──────── Page excerpt

# Fuck Petrucci's Rock Discipline Makes Me Want to QUIT!



## WayneCustom7 (Dec 23, 2005)

Ah, man even his little warm up tunes ROCK. There should be a warning label on the front. Warning, Self Esteem may IMPLODE!


----------



## Scott (Dec 24, 2005)

Indeed. I consider it to be my bible, in DVD format.


----------



## Nik (Dec 24, 2005)

WayneCustom7 said:


> Ah, man even his little warm up tunes ROCK. There should be a warning label on the front. Warning, Self Esteem may IMPLODE!



I think that is the opposite of what Petrucci intended when he made it.

I personally found it inspiring and it made me practice like crazy. Actually, I had my guitar for a while and it had started to gather dust and it wasn't until I saw Dream Theater live that I got serious about guitar and I have put in daily practice since that day.

JP's Rock Discipline is one of the very-best instructional DVDs ever made because it's not a video just for him to show off *cough*Yngwie*cough* but he actually teaches you practical things.

────────────────

* [Problem to solve]:
Answer from the forum thread on Rock Discipline:
1. In what format does Scott call it his bible?
2. What did Nik see that got him serious about guitar?
3. According to Nik, what does Petrucci do in the DVD besides showing off?

──────── Dataset excerpt

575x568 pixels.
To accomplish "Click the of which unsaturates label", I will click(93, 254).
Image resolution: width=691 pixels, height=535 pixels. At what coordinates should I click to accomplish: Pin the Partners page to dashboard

────────────────

* [Answer to the problem]:
1. DVD format.
2. Dream Theater live.
3. He actually teaches practical things.